▸ WHAT THE TASK REQUIRES: The required answer is the run of lines from the one holding "This screenshot has width=1568, height=770." to the end of the data below, copied exactly and free of pictures.

START RECORDS FOR THE TASK

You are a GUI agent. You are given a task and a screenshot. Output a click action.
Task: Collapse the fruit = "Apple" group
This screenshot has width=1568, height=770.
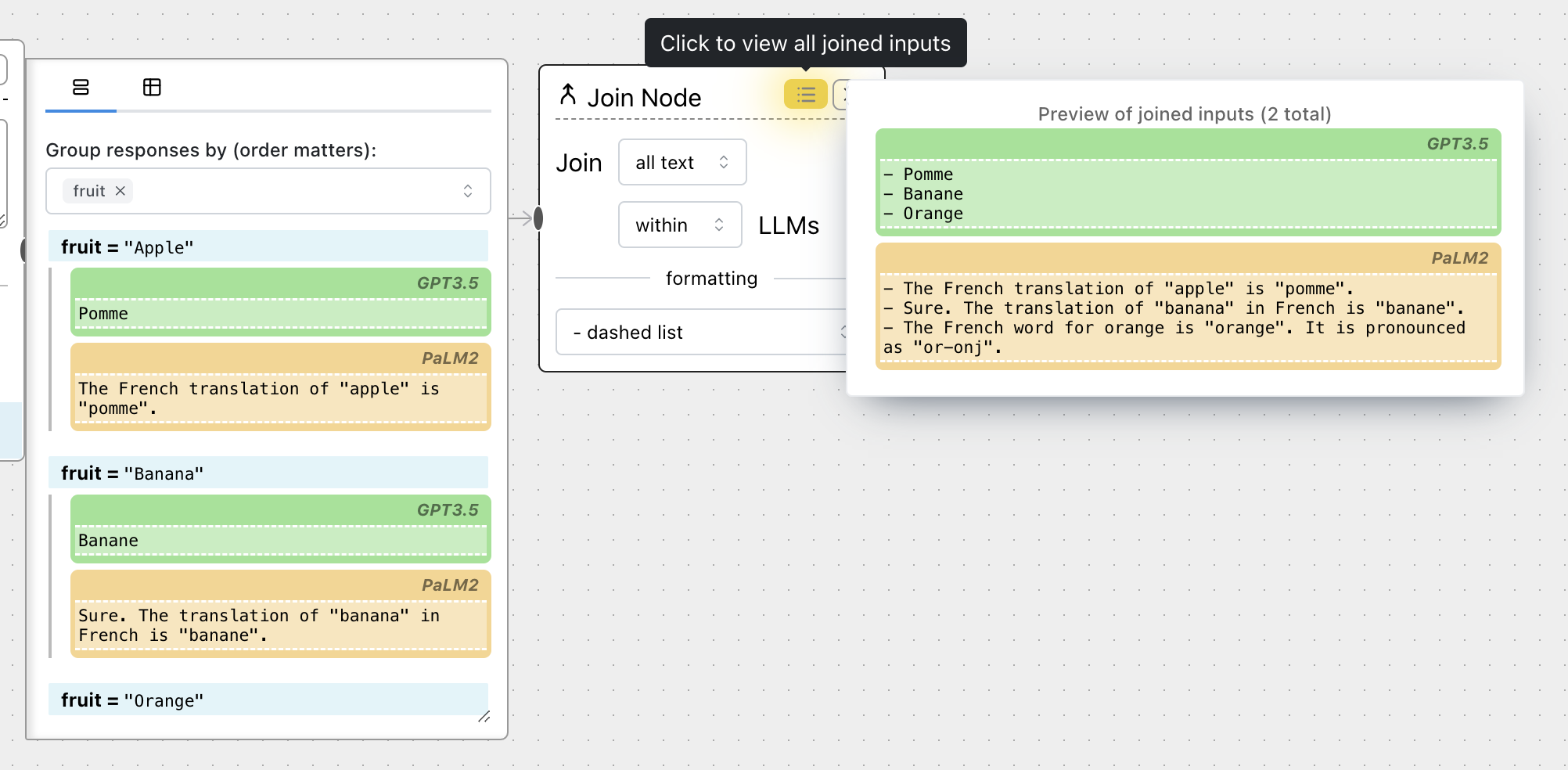click(x=268, y=246)
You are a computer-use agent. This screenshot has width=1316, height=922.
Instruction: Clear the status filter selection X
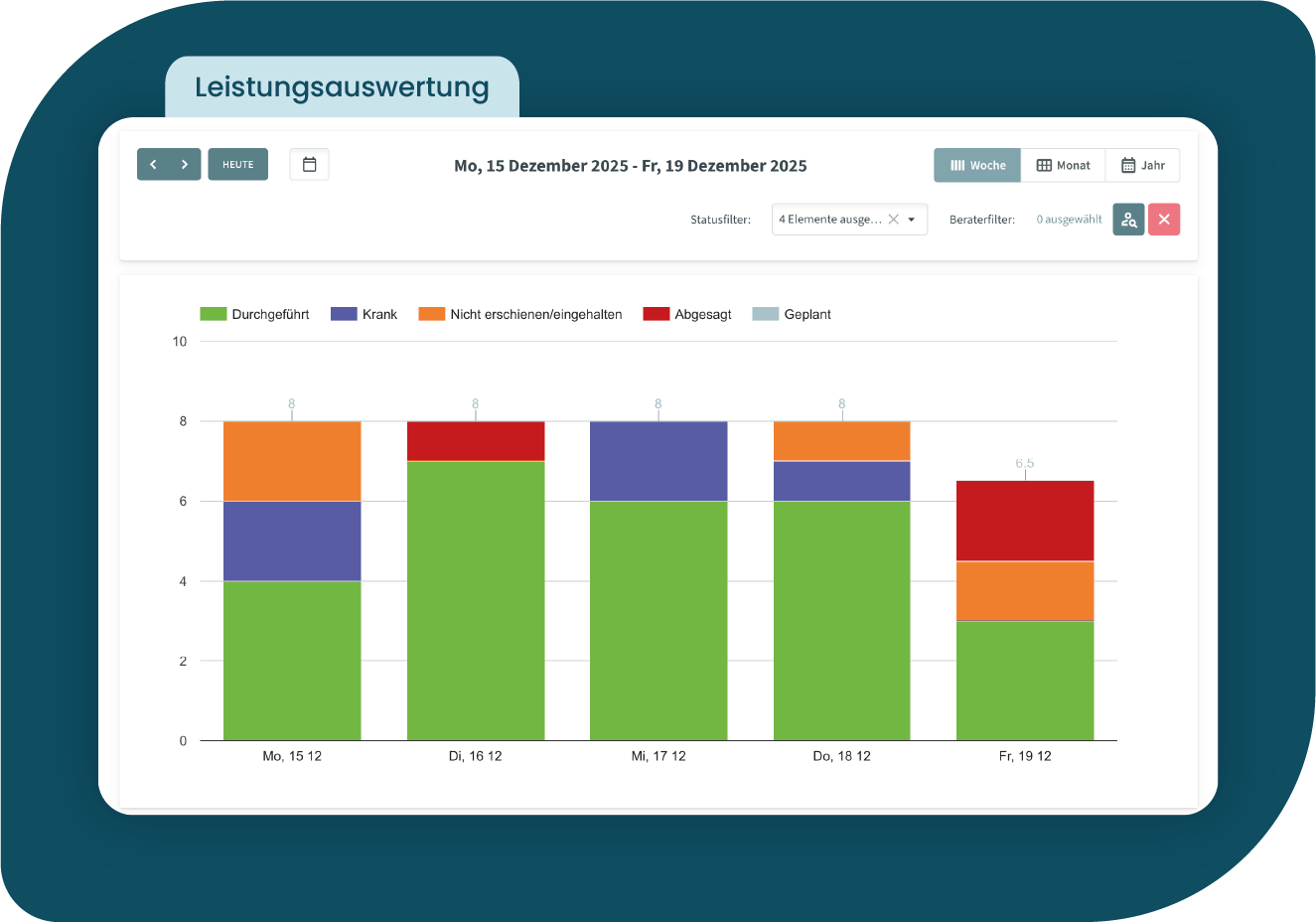tap(893, 220)
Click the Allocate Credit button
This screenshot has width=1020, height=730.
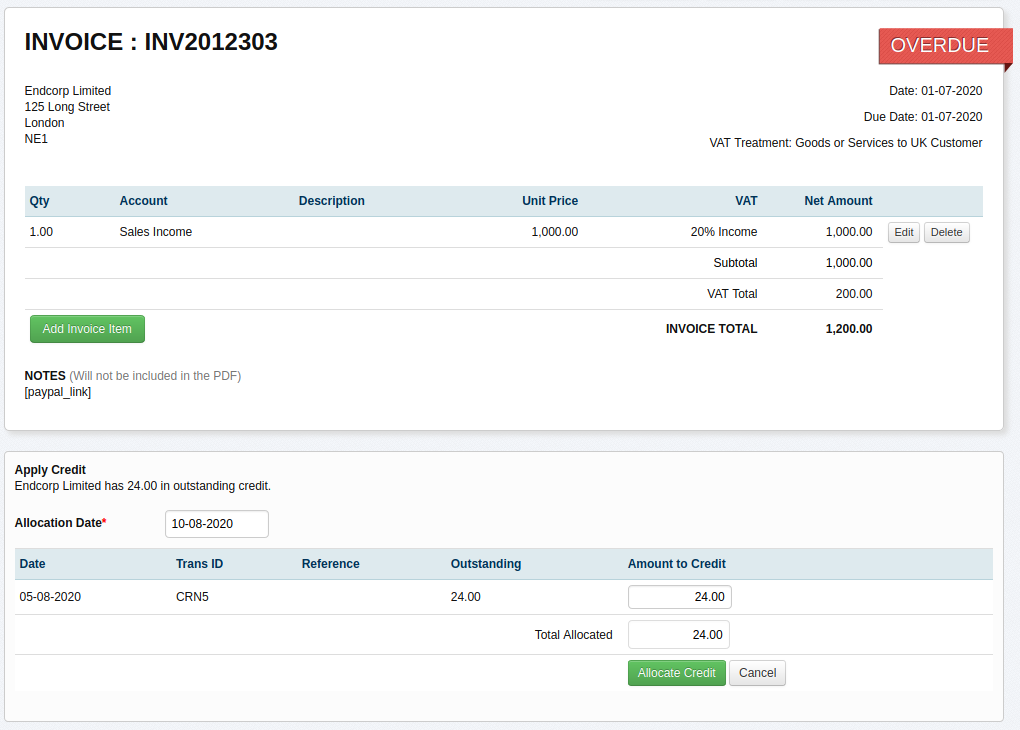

END RECORDS FOR THE TASK

▸ EXERCISE ANSWER:
This screenshot has width=1568, height=770.
click(x=268, y=246)
You are a computer-use agent. This screenshot has width=1316, height=922.
Instruction: Clear the status filter selection X
tap(893, 220)
Click the Allocate Credit button
This screenshot has width=1020, height=730.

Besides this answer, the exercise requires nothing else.